We also set scope carefully, the ratio of rode set to water depth, so that there isn't an excess of chain lying on the bottom. As our friend Darrell on "Wiz" pointed out to us a long time ago, chain on the bottom isn't really doing much good for holding. And in this environment, dragging chain across fragile grass isn't doing any good for the flora. So we usually set a three to one scope, unless it's blowing a gale with waves, in which case we run out a bit more chain until it doesn't snub with violence anymore. Using too much scope is also sort of antisocial because the boat charges all over the anchorage (especially with rope rode) making it difficult for the next guy to figure out where to anchor.

Our day to day anchoring equipment has proved to work well in all sorts of different conditions.

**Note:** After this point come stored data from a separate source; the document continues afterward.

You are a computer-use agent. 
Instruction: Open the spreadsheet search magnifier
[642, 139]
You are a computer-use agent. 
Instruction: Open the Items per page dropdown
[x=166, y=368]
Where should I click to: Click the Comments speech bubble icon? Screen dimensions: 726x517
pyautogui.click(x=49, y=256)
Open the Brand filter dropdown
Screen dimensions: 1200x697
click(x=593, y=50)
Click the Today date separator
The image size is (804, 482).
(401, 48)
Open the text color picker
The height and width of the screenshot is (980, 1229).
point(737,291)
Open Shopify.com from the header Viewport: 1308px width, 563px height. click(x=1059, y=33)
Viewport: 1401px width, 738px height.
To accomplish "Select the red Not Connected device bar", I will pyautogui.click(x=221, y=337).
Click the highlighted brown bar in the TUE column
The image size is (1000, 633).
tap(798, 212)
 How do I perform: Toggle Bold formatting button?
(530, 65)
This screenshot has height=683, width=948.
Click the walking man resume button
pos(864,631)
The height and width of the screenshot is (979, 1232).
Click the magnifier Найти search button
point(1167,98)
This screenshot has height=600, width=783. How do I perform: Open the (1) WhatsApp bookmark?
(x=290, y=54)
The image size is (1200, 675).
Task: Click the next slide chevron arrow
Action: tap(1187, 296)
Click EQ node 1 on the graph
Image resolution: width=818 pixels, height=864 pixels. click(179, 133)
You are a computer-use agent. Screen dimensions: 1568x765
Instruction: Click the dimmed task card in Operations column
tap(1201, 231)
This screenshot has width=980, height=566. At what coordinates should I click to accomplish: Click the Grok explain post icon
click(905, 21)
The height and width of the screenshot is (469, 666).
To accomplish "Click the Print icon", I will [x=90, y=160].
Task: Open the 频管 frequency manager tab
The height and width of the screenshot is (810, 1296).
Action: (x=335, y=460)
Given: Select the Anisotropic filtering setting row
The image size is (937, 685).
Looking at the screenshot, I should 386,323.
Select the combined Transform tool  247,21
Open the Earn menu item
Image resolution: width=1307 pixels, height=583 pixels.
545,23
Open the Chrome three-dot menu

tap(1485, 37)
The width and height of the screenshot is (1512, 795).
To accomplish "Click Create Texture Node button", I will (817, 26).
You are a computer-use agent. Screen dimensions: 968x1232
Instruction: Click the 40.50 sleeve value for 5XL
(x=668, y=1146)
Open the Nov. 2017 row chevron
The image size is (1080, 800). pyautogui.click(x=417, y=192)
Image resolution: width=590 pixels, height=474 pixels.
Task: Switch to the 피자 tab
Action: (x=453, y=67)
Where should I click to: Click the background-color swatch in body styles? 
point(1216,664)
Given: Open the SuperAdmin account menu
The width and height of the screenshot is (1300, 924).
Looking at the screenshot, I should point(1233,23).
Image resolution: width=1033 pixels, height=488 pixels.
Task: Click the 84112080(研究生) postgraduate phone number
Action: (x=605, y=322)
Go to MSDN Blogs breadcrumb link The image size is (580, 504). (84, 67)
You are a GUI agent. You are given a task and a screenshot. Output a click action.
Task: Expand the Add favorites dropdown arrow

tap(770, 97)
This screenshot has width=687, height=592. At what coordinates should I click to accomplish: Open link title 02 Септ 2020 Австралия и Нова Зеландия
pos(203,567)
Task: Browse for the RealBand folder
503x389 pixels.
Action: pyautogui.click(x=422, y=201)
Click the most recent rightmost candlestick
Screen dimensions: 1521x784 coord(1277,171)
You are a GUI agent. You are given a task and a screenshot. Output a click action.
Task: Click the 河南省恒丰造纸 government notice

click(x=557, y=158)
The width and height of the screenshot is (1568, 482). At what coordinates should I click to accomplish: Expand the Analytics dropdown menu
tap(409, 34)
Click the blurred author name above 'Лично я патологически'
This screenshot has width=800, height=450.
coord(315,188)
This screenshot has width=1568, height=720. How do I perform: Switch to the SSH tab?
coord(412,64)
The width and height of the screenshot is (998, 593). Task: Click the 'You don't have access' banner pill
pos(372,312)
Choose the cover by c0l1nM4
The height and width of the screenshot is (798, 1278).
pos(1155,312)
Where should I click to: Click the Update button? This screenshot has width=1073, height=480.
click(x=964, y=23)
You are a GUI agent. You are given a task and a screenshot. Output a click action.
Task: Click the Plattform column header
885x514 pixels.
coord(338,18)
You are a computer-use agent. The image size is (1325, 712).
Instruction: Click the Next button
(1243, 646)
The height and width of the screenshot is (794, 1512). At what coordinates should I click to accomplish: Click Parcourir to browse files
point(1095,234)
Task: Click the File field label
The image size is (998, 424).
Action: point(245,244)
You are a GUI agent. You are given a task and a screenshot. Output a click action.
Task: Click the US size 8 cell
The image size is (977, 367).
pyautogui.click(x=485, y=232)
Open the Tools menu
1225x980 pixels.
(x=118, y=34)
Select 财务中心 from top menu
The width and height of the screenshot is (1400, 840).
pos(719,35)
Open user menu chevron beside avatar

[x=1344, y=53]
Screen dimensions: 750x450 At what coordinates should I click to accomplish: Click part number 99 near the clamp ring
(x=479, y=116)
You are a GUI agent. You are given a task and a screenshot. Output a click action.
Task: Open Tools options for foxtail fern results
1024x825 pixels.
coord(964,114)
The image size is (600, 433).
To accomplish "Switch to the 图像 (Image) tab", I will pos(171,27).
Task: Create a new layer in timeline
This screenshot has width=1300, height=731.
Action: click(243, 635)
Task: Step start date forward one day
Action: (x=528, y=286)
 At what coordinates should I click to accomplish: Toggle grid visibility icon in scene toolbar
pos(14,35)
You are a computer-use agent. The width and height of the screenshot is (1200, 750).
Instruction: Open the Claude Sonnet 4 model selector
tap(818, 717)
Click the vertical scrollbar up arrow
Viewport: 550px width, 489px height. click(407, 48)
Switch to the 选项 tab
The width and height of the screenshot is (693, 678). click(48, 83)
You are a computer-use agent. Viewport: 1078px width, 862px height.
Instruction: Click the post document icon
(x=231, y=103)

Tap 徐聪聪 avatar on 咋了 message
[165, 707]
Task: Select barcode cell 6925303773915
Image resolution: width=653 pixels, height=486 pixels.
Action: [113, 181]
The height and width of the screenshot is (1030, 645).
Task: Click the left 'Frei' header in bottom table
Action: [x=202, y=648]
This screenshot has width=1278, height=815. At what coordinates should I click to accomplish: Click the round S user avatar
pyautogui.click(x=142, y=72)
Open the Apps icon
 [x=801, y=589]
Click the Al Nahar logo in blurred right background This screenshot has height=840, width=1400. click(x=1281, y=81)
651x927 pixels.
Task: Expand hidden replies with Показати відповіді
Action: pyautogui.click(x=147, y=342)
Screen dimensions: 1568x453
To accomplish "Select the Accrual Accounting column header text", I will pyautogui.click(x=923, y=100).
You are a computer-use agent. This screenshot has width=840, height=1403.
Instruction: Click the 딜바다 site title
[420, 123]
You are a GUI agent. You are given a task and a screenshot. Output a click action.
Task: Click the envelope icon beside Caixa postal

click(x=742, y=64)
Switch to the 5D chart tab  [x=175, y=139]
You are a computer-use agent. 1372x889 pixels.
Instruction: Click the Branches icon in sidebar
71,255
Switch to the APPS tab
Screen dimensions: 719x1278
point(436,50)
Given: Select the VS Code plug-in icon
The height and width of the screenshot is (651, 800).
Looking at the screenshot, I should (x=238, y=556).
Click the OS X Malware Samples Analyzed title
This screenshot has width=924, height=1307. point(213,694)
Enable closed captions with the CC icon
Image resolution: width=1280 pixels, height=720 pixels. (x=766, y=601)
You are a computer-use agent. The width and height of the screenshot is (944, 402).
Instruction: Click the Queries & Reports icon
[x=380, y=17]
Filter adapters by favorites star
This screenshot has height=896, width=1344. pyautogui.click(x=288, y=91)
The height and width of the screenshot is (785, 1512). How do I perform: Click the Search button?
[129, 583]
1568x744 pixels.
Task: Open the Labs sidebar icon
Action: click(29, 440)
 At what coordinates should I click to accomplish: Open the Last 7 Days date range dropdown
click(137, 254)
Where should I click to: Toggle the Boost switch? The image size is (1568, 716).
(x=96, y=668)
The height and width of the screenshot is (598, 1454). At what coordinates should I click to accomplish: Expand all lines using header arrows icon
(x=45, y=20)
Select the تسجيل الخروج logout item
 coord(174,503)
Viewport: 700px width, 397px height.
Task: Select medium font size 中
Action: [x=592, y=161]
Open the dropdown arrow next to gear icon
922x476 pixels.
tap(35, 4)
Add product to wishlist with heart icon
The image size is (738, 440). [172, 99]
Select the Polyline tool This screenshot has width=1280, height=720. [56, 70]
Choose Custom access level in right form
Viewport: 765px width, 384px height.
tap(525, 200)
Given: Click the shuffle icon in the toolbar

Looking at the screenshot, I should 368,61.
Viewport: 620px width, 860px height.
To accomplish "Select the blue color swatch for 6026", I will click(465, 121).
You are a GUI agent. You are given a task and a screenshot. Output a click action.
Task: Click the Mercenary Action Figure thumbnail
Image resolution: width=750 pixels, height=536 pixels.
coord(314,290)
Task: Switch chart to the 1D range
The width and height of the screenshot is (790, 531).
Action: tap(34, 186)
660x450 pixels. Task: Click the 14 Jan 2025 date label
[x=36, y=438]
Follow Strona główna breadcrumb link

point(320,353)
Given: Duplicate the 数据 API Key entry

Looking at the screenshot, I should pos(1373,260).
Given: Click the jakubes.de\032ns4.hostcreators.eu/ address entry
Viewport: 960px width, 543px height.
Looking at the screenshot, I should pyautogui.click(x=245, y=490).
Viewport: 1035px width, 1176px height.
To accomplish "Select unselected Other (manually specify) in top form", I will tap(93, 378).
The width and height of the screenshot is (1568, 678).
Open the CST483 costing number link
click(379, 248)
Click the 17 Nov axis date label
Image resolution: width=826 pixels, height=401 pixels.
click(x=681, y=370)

We carry 300 feet of 3/8”chain on a 66 pound Bruce on the bow. Only once (on an open roadstead in South Africa) have we wished for a longer chain, and then it was easy enough to add a rope rode on the end of the chain. In most anchorages we use less than half of the chain, which is marked with paint and bits of spinnaker cloth in a code indicating length. We have a little 35 pound Danforth that we often use with rope rode for a stern anchor or a second anchor on the bow to prevent swinging to gusts.

setting danforth

Sometimes on long passages we store the anchor down below – to remove weight from the bow for better sailing and to plug the hole in the deck that the chain goes through for better watertightness.

Ginger does most of the anchor work on the foredeck. She knows how dangerous chain and rope under load can be, and works very, very carefully. We've encountered several sailors with injuries caused by anchoring equipment and don't want to have any incidents onboard Marcy.

ginger anchor sc isl

So far, knock on wood, our record is very good - no real injuries (a bruise and a sprain or two) and no real dragging (a couple of feet here and there.)